Today we got up for the Sunday service at the local Anglican church. The singing was beautiful, but I can’t say I really appreciated all the standing, sitting and kneeling given that my legs were making a few comments about the previous day’s exertion. Very special though, really. The first hymn almost made me cry, and I embarrassed myself again (getting very good at this) by asking if they were singing in language and being told it was English…
I went for a big snorkel after brekkie (fried coconutty bread with more vitamite, greans with noodles, curry and tinned fish, greens with noodles, curry and tinned corned beef, coconutty rice) and saw some very cool huge blue starfish with lighter blue spots, a few biggish fish, a few littlish colourful ones too, some cool coral, etc. etc. (very technical, I know). The boat trip back was very wet but not too cold, and I managed not to think about how impossible it would really be to swim either way by half way across.

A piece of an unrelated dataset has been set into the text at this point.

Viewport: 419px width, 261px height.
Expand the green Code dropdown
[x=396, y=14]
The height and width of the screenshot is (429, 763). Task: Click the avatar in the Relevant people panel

Now it’s my first night in the pure luxury of the house I’ll be minding for three weeks (very grateful to Kahlee and Steve for this!).
3 Comments:
What a great trip. You forgot to mention the beer supply on Savo.
Yay. It all sounds good. Blue starfish. Gotta go to bed now though. Will show D the photos from your email. XXX C
Thanks for the comments - there was (warm) beer available, but I resisted... SB's not the greatest and definitely needs to be cold (in my opinion).